The New York Times reported that an Arizona library had done away with the classic and functional Dewey Decimal System in favor of broad subject browsing groups (as seen at most retail bookstores). How would this new approach work? Instead of going to 917.74 for a travel guide on Michigan, you would go to a large subject collection of travel items and browse for the desired item. That sounds fun and easy but it really doesn't play out in a favorable way. I know I've been consistently frustrated when seeking a particular title in a bookstore--they're not super tight on organization or controlled presentation.
The library that implemented this change is led by Harry Courtright. Mr. Courtright said annual surveys indicated most library users came into the building without a specific title in mind. They just wanted to browse. What about the library users who have a specific title they're after? Wouldn't it be nice for them to be able to find what they're seeking without browsing rows of undesired titles? This isn't the best solution--there's a better way.

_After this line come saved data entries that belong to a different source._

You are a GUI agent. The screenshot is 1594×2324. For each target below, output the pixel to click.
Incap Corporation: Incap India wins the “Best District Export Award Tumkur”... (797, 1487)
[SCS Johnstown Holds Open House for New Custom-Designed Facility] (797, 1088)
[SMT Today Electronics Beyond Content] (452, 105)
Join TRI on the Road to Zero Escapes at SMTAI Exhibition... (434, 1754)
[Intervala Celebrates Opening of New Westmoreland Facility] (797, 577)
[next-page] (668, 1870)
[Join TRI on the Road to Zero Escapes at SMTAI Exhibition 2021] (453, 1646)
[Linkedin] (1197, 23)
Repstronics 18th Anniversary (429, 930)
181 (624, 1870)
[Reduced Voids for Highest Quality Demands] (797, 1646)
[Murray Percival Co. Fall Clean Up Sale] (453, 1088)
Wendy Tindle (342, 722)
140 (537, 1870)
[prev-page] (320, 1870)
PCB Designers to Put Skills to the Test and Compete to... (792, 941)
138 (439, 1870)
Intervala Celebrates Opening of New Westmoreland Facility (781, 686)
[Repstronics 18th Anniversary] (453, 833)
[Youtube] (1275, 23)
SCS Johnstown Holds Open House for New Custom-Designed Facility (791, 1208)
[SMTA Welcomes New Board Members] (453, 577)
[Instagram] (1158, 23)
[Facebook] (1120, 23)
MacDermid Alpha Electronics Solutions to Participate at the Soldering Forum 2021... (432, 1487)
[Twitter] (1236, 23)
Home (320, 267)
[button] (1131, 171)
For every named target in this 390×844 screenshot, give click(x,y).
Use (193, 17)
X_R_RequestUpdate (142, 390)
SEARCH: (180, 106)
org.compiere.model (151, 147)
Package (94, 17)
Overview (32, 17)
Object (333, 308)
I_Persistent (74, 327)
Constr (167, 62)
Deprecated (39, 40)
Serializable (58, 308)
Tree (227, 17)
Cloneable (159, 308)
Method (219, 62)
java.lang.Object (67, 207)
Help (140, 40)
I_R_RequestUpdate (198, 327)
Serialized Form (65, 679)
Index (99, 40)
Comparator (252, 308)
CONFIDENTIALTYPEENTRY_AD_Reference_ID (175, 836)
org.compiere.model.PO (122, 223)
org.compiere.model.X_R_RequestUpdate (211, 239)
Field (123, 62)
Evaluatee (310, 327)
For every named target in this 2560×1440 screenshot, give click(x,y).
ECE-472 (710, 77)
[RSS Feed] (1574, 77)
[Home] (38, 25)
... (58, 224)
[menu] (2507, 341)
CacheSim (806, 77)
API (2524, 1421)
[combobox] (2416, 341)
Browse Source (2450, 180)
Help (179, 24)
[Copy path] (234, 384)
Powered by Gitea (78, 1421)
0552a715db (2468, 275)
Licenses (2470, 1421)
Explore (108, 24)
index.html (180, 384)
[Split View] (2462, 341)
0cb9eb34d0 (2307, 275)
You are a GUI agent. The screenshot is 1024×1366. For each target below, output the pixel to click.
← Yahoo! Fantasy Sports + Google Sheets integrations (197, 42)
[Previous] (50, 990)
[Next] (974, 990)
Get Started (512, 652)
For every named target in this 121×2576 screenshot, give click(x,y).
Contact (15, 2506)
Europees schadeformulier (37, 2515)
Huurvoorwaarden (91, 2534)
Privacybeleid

Willard Library's new branch has implemented a fine hybrid of old school library ways and contemporary use preferences. When you walk into the Helen Warner Branch, you feel like you're sort of in a bookstore--but not entirely. They've divided the library collection into broad subject groups (travel, cooking, etc.) and then organized books within each subject group by Dewey Decimal classification. It is an ideal combination of organization methods since a user can casually browse a subject area or find a specific title quickly using the Dewey Decimal System. The library system's director, Rick Hulsey, has set a great example by presenting a traditional library classification system in a way that is relevant to today's user.
The article states "Mr. Courtright says most people don't know what the numbers mean anyway." Why should that signal the Dewey Decimal System be deemed irrelevant? Such a revelation about the using public should lead to education about libraries, how they're organized, and what they offer. This education can be directed at all age levels from elementary students to seniors. Could a "crash course in library use" be offered to new library card holders or interested members of the community? Empower library users to get the most out of their library visits and they libraries they fund.
Libraries aren't bookstores. Libraries will be on shaky ground if they attempt to become completely like bookstores. The library community can embrace certain aspects (mainly atmosphere) of bookstores but they can't lose their identity in pursuit of the competition. Instead, libraries need to breath new life into their buildings and into the profession. They need to capitalize on what sets them apart from bookstores by highlighting the many unique and valuable services they provide.
I hope that the demise of the Dewey Decimal System is limited to Mr. Courtright's library. Dewey isn't a perfect system of classification. It has its shortcomings. But it's served library users for generations and is vital in today's quest to connect library users to desired content.